Girl Missing (a.k.a. The Blue Moon Murder Case), 1933. Warner Bros. Directed by Robert Florey. Art director, Esdras Hartley.
Children of Pleasure, 1930. MGM. Directed by Harry Beaumont. Art director, Cedric Gibbons.
Doctor X, 1932. Warner Bros. Directed by Michael Curtiz. Art director, Anton Grot.
Fast Life, 1929. Warner Bros. Directed by John Francis Dillon. Art director Cedric Gibbons.
Five Star Final, 1931. Warner Bros. Directed by Mervyn LeRoy. Art director Jack Okey.
Frisco Jenny (a.k.a. Common Ground), 1932. Warner Bros. Directed by William A. Wellman. Art director Robert M. Haas.

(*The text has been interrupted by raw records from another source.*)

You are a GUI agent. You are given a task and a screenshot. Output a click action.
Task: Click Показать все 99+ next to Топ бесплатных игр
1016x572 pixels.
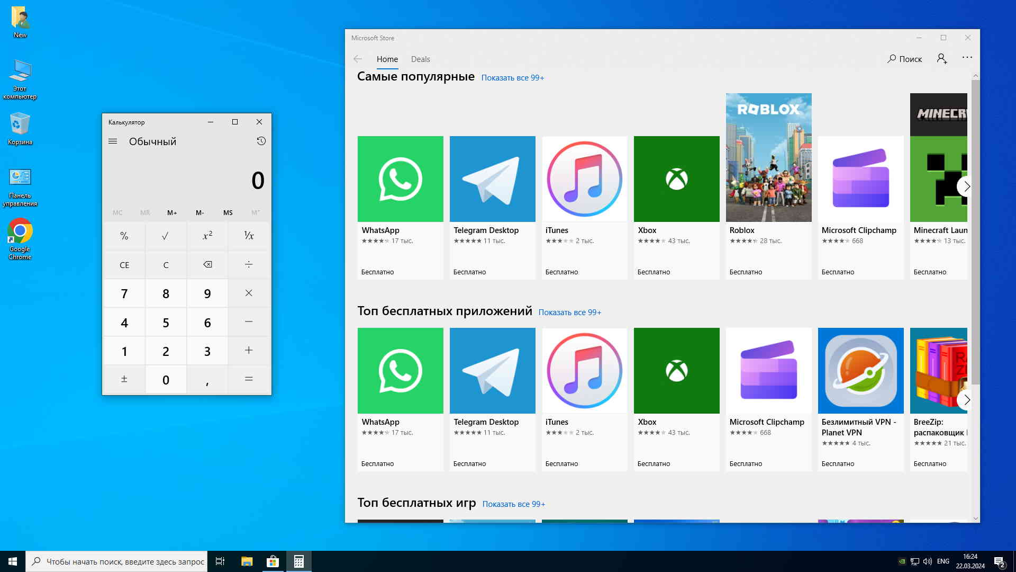513,504
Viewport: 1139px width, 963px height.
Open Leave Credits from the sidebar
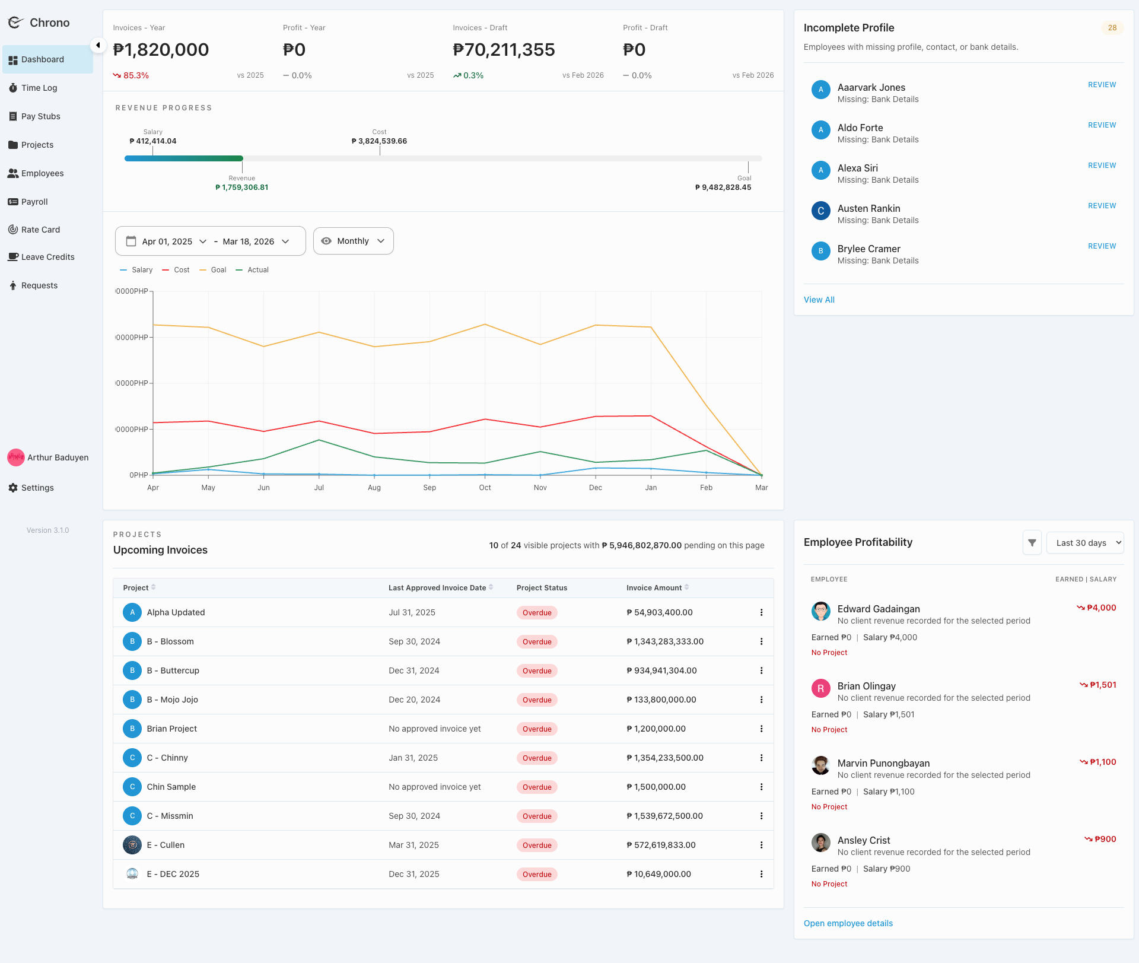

High Pressure (a.k.a. Le Bluffeur),1932. Warner Bros. Directed by Mervyn LeRoy. Art director, Anton Grot.
Lawyer Man, 1932. Warner Bros. Directed by William Dieterle. Art director, Esdras Hartley.
Play Girl (a.k.a. Love on A Budget/Eight to Five), 1932. Warner Bros. Directed by Ray Enright. Art director, Esdras Hartley.
The Mind Reader, 1933. Warner Bros. Directed by Roy Del Ruth. Art director, Robert M. Haas.
The Mouthpiece, 1932. Warner Bros. Directed by James Flood, Elliott Nugent. Art director Esdras Hartley.
The Purchase Price (a.k.a. Night Flower), 1932. Warner Bros. Directed by William A. Wellman. Art director, Jack Okey.
One Way Passage (a.k.a. SS Atlantic), 1932. Warner Bros. Directed by Tay Garnett. Art director, Anton Grot.
Private Detective 62 (a.k.a. Man Killer/Private Detective), 1933. Warner Bros., Directed by Michael Curtiz. Art director, Jack Okey.
The Public Enemy, 1931. Warner Bros. Directed by William A. Wellman. Art director, Max Parker.
I Loved a Woman (a.k.a. Red Meat), 1933. Warner Bros. Directed by Alfred E. Green. Art director, Robert M. Haas.
Riders of the Dark, 1928. MGM. Directed by Nick Grinde. Art director unknown.
Safe in Hell (a.k.a. The Lost Lady/Lady from New Orleans), 1931. Warner Bros. Directed by William A. Wellman. Art director, Jack Okey.
Silver Dollar, 1932. Warner Bros. Directed by Alfred E. Green. Art director, Robert M. Haas.
The Last Flight (a.k.a. Spent Bullets/Single Lady), 1931. Warner Bros. Directed by William Dieterle. Art director, Jack Okey.
The Rich Are Always with Us, 1932. Warner Bros. Directed by Alfred E. Green. Art director, Jack Okey.
Winner Takes All, 1932. Warner Bros. Directed by Roy Del Ruth. Art director, Robert M. Haas.